Rich sold a $14 million apartment at 502 Park to an all-cash buyer listed on the contract as an LLC, and expects a similar deal to transpire for a penthouse at the building, which is on the market for $25 million.
And five Brazilians recently bought into Hudson Hill, a condo complex on West 58th Street built by Alchemy Properties, without having to apply for mortgages.
“Those foreign buyers could do other things with their cash,” said Tracy Becker, a credit specialist who has advised a handful of real estate professionals on securing loans for foreign clients. “How many brokers could sell better properties if their clients could get a mortgage?”
For aspiring homeowners without credit history in the US, the application process requires a patient wade through bureaucracy.
“If they have no credit and apply for a loan, once they’re denied, they can then force the bank to look at other types of credit,” said Becker. Under equal opportunity regulations, banks are required to consider alternatives — like cable and electric bills, insurance history, and company credit card statements — when presented with a rejection letter, or in bank parlance, a notice of adverse action.
“Most bankers don’t even know they’re obligated to look at alternative credit because it hasn’t really happened much,” Tracy said. So some clients prefer a more proactive approach. “They can talk to the bank right from the start and ask: can you build a credit profile for me with my alternative credit?” she explained.
To better ensure an influx of foreign buyers a smooth-sailing transaction, Fox Residential has begun to expand its international services.

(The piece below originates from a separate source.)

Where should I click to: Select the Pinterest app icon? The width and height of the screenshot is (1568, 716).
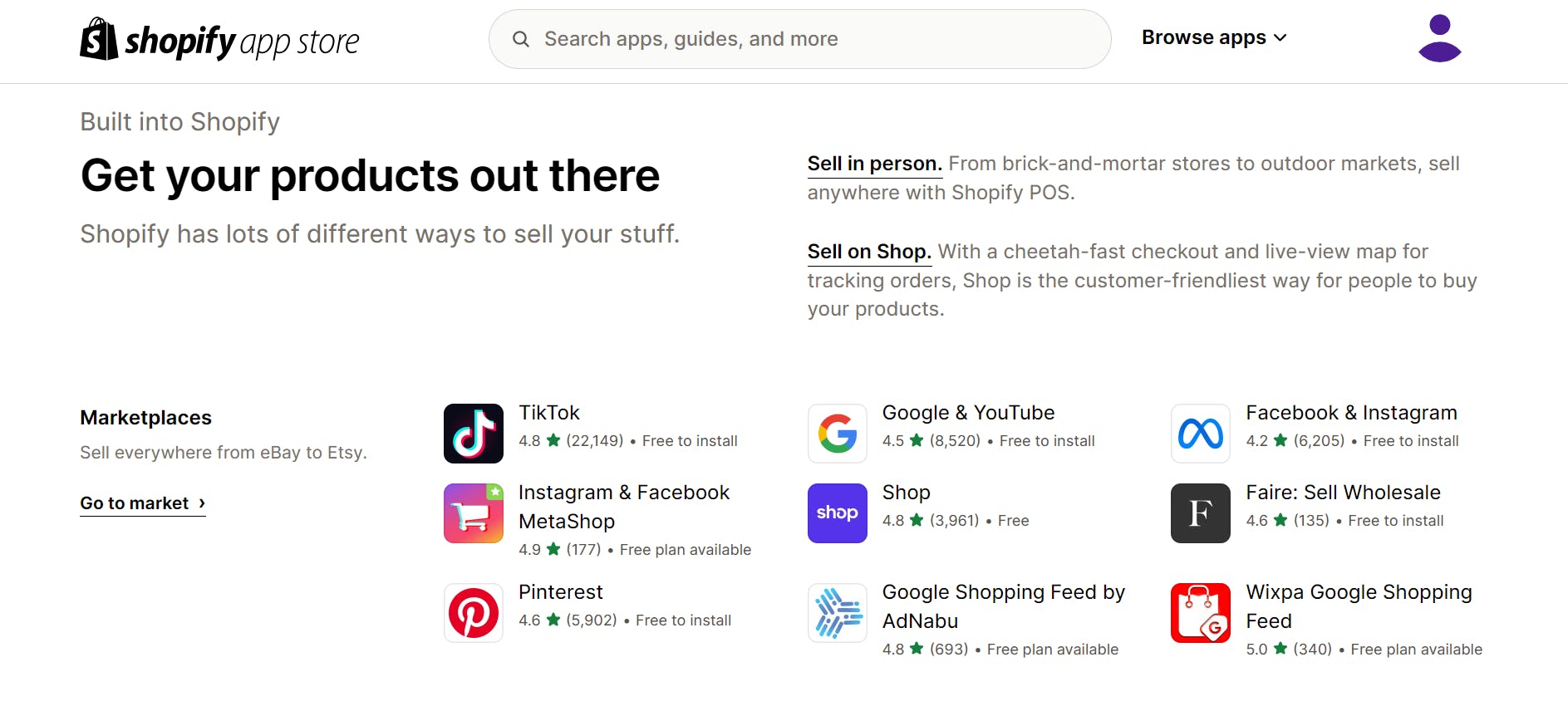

Roma and Marzia Kennedy, an Italian-born broker that co-chairs the division, first gave the program a boost three years ago, with a trip to a real estate conference in London.
“There were participants from every country,” she said. “It was very good exposure. We got several clients from that show, and several referrals from clients we met at the show.”
Now that the market is turning around, the two brokers are out and about again. “We kind of laid low,” said Roma. “Now we’re back full force.”